Community Voices

While Hiking Solo, Nature Speaks

Community Voices is a series in which guest writers share their perspectives on redwood forests.

Advocate for Diversity Outdoors Revels in Solitude and Beauty Among Redwoods

Portrait photo of author Teresa Baker, a black woman, smiling outside on a wide trail. She wears a dark scarf, green puffy jacket, dark denims, and grey sneakers with pink accents.
Essay author Teresa Baker on the trail in a redwood forest. Photo by Victoria Reeder Photography

I often refer to myself as a “lazy weekend hiker.” The joy isn’t in the miles I put in, but in the beauty that surrounds me, which drives me to get outdoors more often. My favorite journeys are the ones that take me through the redwoods—along the Avenue of the Giants or closer to home in the hills of Oakland and throughout Henry Cowell Redwoods State Park. These roofless cathedrals have stood the test of time; as some have crashed to the ground, new growth takes their place, and a new chapter begins.

Redwoods are truly gentle giants in every sense of the word. They have provided me with countless moments of serenity as I’ve gazed in astonishment at the beauty and resilience I find in these spaces. That’s why I hike alone: I love the solitude of being one with nature. There is nothing more gratifying than being fully present to hear the sounds and take in all the sights. I hear a lot from women on their hesitation to hike solo. (My advice: To avoid getting lost, I try to stay on familiar trails within national and state parks, where directional signs are everywhere.)

I’ve also been asked if being a black woman hiking alone is an added concern. The answer for me is “no.” I recall a moment when I crossed paths with a group of women out on a hike. One of them said it was awfully brave of me to be on the trail alone, especially in an area where not a lot of nonwhite hikers are seen. I assured her that she wasn’t the first person to share that thought.

I’ve grown accustomed to the reality of being a unique face out on the trail; this is why I work to promote inclusion in the outdoors, which is so important.

For me, nature is where I feel safe. Nature is my escape, my wonderland of adventure, my happy place, my think tank. My thoughts can become clouded with all the city noises and work commitments, but the moment I step out on a trail, those noises fade, and nature speaks. She speaks to the adventurer, the hiker, the climber, and the skier, who find purpose in the excitement of the wind in their face, the trail that never seems to end, the peak that has never been summited, or the slope that few have attempted. It is a beckoning that the wayward person finds purpose in.
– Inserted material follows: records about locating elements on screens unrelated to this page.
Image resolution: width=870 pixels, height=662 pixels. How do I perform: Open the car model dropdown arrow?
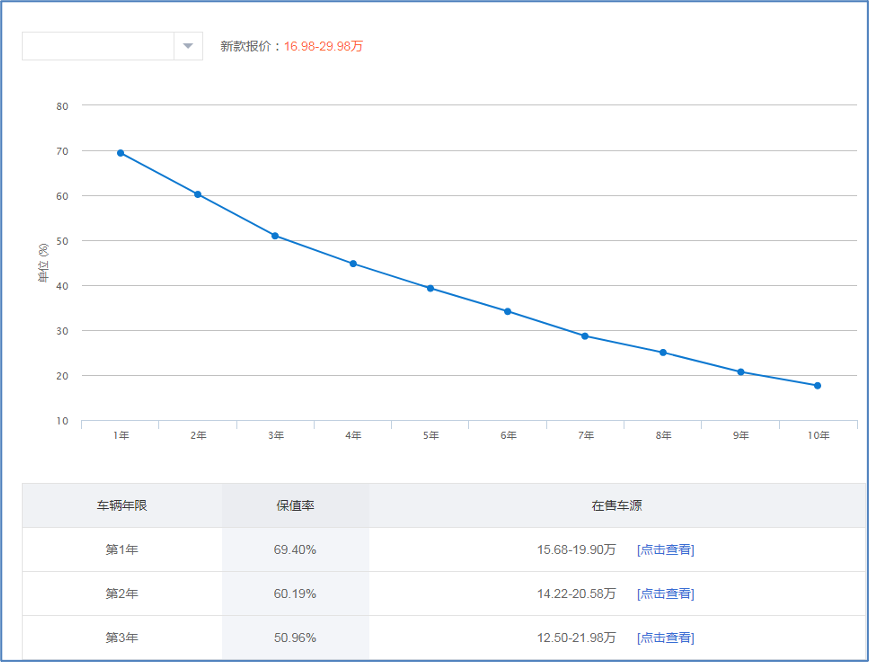pos(187,46)
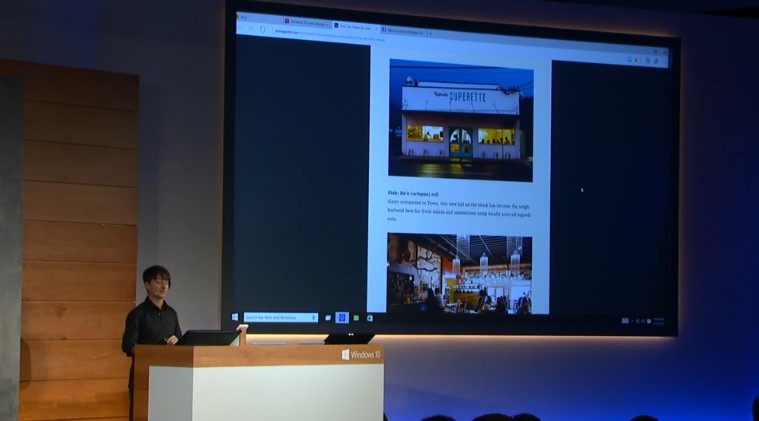This screenshot has width=759, height=421.
Task: Open the green Store icon on the taskbar
Action: [x=369, y=318]
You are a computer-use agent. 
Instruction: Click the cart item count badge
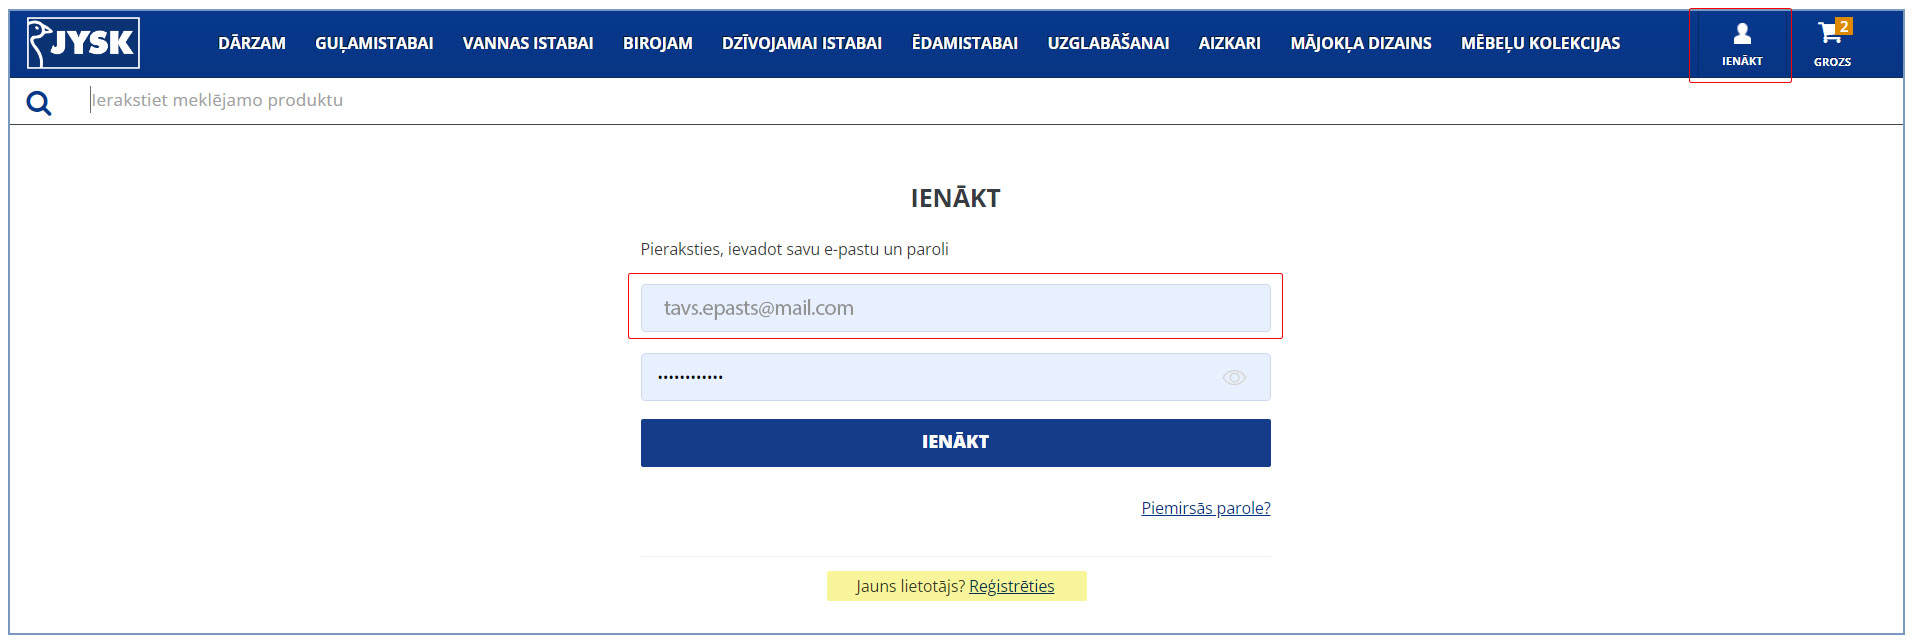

And nature speaks to my desire to be a better human and a better steward of the land, with the understanding that these spaces do not belong to me, but rather to the spirits that linger and protect them in ways that man has long since forgotten. Walking among redwoods or along a coastal trail is a constant reminder of just how fragile nature is and the role we all play in keeping it protected.


Read about the League’s collaboration with Teresa Baker and the League’s work to connect California’s diverse communities with redwood forests.

About the author

As the Founder of African American National Parks Event and DEL speaker, Teresa’s vision is anchored in interacting with outdoor entities (i.e. retailers, NGOs, federal agencies) that are having difficulty engaging diverse audiences within their organization and in outdoor arenas, such as national parks. The African American National Park Event network provides communities across the country with opportunities to participate in events that speak to culture, heritage and lifestyle. She parlays this introduction into an experience that dramatically changes perceptions and behaviors relative to the national parks and, by default, fosters the next generation of diverse, informed and loyal park stewards and outdoor enthusiasts. Teresa has shown great event planning skills, as demonstrated in the recent Buffalo Soldiers trail retracing pilgrimage, from the Presidio of San Francisco into Yosemite national park. She also spearheaded the Muir Campfire discussion on Diversity and Relevancy, where she gathered over 20 different government agencies and outdoor organization for a 3 day summit. Currently working on several collaborations, Teresa continues to find time to spend outdoors, embracing the environment that she so feverishly battles to protect.